Okay, I found SurfOffline that does the trick without too much hassle, but…

It’s verrrrrrrry slooooooooow.

It uses Internet Explorer as a module, and calls each individual resource separately, instead of file copying from IE’s cache, which is weird and slow, especially when hundreds of images are involved.

And SurfOffline doesn’t appear to be supported anymore, i.e. the support email’s inbox is full.

edit: Aaaaand SurfOffline doesn’t save to .html files with a directory structure!!! It stores everything in some kind of sql database, and it only saves to .mht and .chm files, which are deprecated Microsoft help file formats!!!

What it does have is a built in web server that only works while the program is running.

So what I plan to do is have the program up but doing nothing, while I sick Httrack on the 127.0.0.1 web address for my ripped website.

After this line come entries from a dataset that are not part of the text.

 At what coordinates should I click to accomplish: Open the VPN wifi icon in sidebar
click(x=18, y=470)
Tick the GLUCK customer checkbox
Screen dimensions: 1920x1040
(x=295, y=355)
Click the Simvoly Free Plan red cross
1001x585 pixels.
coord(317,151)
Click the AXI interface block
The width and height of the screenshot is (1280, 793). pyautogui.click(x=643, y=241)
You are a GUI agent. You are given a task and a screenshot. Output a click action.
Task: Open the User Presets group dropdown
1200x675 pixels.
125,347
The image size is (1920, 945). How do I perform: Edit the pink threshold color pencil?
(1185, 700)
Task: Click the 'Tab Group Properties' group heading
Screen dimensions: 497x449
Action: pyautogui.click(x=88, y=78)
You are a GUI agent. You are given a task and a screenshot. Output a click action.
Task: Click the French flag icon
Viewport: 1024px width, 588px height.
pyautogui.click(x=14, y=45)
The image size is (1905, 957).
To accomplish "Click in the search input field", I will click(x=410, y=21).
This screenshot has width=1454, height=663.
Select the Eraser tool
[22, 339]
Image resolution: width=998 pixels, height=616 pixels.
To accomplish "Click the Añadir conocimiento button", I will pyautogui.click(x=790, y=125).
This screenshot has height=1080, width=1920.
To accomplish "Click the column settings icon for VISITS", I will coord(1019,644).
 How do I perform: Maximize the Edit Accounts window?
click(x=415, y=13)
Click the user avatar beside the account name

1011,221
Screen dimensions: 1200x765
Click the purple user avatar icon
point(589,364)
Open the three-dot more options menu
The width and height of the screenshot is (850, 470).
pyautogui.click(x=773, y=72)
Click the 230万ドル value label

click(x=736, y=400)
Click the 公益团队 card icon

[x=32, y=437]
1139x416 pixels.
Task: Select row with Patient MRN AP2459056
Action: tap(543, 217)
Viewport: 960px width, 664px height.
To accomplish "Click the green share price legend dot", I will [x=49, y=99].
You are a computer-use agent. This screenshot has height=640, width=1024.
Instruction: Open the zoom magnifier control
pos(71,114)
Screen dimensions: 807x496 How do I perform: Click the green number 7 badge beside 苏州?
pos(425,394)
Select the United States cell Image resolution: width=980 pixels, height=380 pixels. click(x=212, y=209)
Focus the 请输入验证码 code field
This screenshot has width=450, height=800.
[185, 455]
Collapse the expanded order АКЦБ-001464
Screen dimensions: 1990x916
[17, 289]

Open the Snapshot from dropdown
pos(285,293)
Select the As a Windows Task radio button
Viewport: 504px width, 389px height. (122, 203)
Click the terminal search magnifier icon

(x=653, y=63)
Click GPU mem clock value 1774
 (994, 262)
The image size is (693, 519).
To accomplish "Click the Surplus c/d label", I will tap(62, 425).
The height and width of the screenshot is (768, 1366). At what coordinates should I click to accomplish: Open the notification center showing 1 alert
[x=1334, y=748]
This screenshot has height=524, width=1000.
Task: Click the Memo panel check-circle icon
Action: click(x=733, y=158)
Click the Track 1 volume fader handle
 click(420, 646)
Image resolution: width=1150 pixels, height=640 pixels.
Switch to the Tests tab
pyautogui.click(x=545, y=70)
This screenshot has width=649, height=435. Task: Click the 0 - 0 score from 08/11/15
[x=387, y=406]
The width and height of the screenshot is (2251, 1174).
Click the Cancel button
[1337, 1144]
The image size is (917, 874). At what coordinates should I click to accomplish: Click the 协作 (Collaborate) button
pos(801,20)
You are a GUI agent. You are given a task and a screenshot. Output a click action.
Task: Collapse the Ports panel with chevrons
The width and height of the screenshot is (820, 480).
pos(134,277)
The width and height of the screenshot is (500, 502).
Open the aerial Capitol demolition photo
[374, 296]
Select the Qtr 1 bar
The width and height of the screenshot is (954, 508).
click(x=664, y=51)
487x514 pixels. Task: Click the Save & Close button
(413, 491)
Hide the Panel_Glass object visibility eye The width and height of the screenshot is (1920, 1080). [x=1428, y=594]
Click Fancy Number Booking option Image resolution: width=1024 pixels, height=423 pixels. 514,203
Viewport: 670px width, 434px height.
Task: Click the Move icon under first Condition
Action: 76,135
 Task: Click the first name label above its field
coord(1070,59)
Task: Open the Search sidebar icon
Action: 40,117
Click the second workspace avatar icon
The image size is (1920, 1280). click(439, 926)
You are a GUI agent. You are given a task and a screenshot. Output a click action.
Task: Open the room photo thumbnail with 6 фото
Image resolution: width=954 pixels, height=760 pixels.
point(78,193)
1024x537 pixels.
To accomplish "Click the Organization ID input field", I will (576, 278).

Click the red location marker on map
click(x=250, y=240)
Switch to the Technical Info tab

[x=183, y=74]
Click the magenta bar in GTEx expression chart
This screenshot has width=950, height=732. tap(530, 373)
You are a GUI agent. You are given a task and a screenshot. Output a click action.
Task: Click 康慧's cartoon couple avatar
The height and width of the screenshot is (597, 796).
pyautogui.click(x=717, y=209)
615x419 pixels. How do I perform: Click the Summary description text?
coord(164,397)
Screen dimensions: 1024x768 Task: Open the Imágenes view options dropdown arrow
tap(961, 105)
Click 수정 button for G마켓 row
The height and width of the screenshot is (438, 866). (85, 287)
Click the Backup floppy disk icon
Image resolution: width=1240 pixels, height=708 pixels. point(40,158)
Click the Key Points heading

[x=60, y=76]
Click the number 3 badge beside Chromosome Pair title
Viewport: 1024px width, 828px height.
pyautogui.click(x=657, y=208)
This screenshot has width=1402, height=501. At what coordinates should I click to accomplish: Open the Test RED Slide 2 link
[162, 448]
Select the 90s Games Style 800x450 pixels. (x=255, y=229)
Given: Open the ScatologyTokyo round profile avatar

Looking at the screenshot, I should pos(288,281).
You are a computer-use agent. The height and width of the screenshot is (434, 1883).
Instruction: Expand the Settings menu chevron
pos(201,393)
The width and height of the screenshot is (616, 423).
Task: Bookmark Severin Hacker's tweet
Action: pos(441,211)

Httrrack will hopefully “extract” the website to .html format.

Whew, what a hassle!

zabadoh@lemmy.ml · 1 year ago

To continue my travails:

Httrack didn’t do a great job: It was slow, even copying from the same machine, and it flattened the directory structure of the website it was writing, making it almost un-navigable.

Here’s where Cyotek WebCopy shines: It’s copying the website from SurfOffline’s database webserver quickly, so I should have the entire website re-extracted very soon!